▶ [Problems and tasks]:
**A.** In the commentary on Michael Moore's film, what is Elon Musk's "Gigafactory" actually hooked up to?
**B.** From the commentary on Michael Moore's film, retype everything from "If you think" down to "question the dogma.".

▶ [Selected passage]:
+ + +
The film also debunks the claim made by Elon Musk that his "Gigafactory" to make batteries is powered by renewables. In fact, it is hooked up to the electric grid.
Conservatives have made this point forever, but Michael Moore, the "intellectual" progressive documentary filmmaker, just figured it out. The man is a moron, not because he's stupid, but because he wears ideologically tinted intellectual blinders.
If you think Moore's ignorance is the worst thing about him, think again. Moore still buys into the whole apocalyptic anthropogenic climate change shtick. Even the dangerously wrong Wuhan virus models haven't taught him that climate change models might be wrong, too. Climate change is a faith, and one doesn't question the dogma.
Rather than becoming a climate change apostate, Moore has come up with a new solution. If we can't cut down on pollution, we just have to cut down on humans:
A better approach, Gibbs suggests, would be people having fewer children. "Infinite growth on a finite planet is suicide," he says.
Forced abortions, mandatory euthanasia, and Earth-friendly genocide (once called "human sacrifice to propitiate the gods") won't be far behind. Someone should sit Moore and Gibbs down with books explaining that capitalism is the best way to clean the planet, that fossil fuel is not running out, and that Generation IV nuclear energy will be a clean, safe, infinite energy source.
+ + +
▶ [Data for analysis]:
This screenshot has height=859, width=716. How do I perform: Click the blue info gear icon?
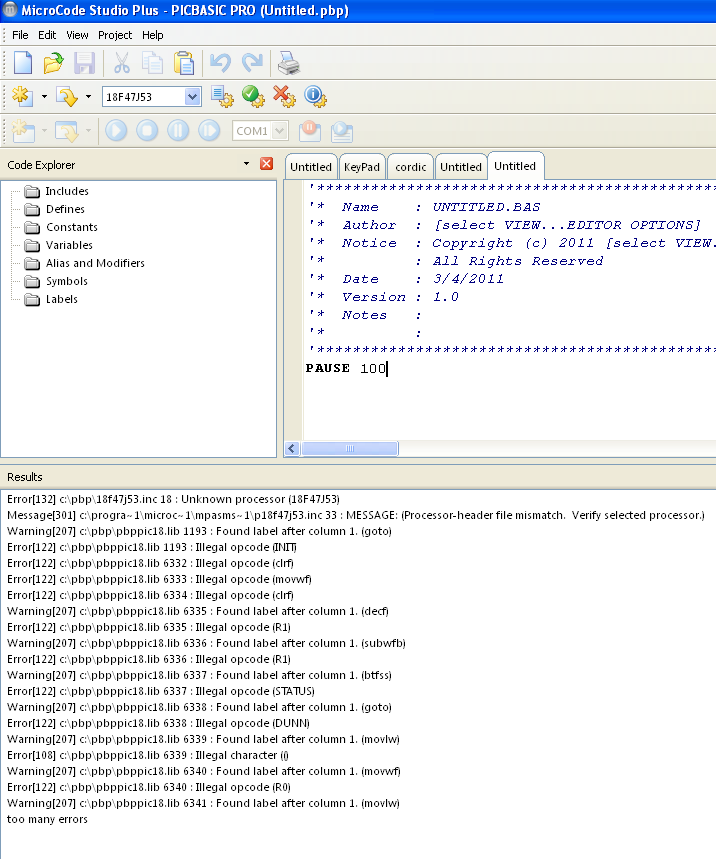coord(315,96)
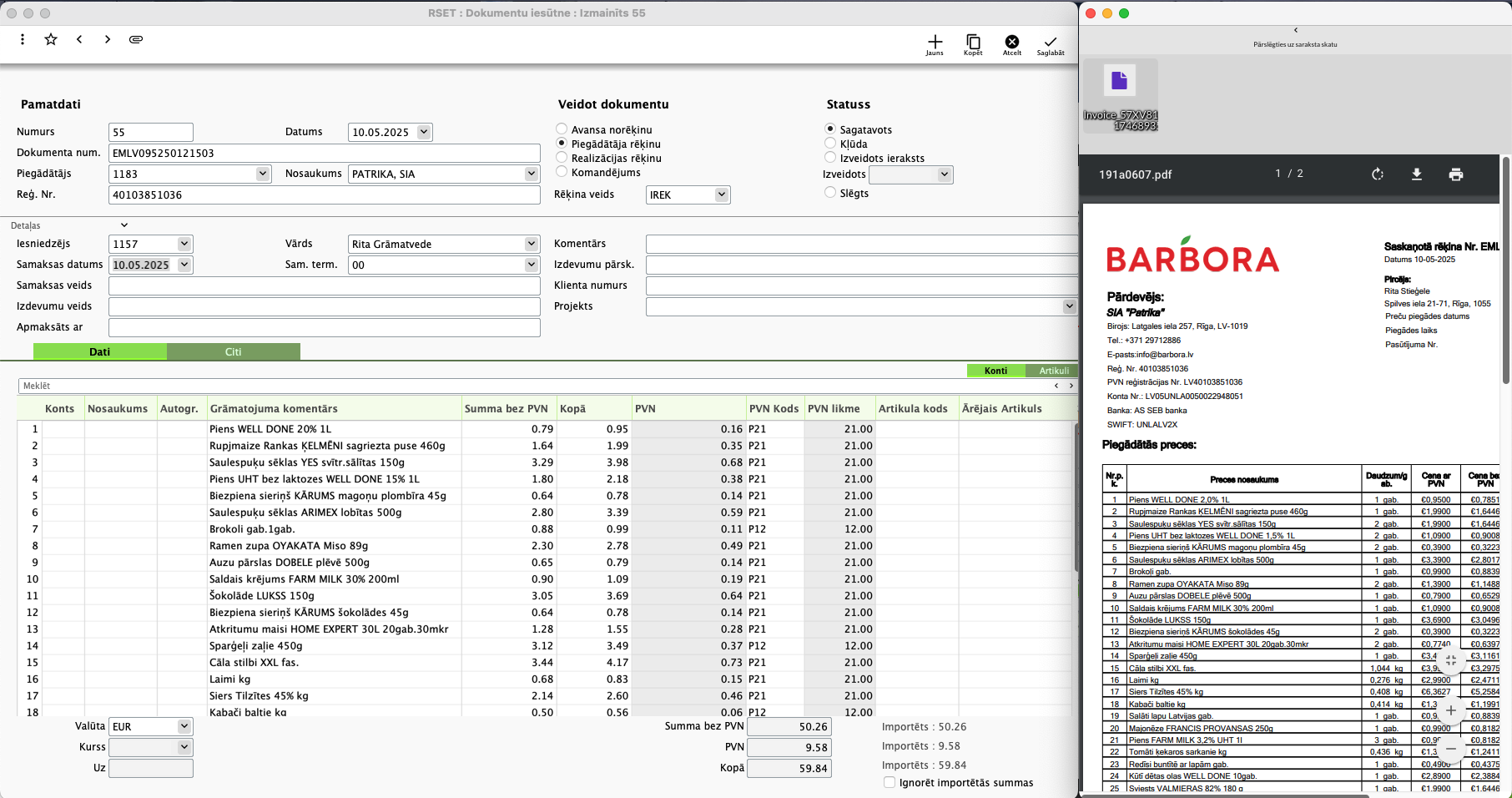Select Avansa norēķinu radio option
Screen dimensions: 1512x798
562,129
+ + +
▶ [Answers for this exercise]:
**A.** It is hooked up to the electric grid.

**B.**
If you think Moore's ignorance is the worst thing about him, think again. Moore still buys into the whole apocalyptic anthropogenic climate change shtick. Even the dangerously wrong Wuhan virus models haven't taught him that climate change models might be wrong, too. Climate change is a faith, and one doesn't question the dogma.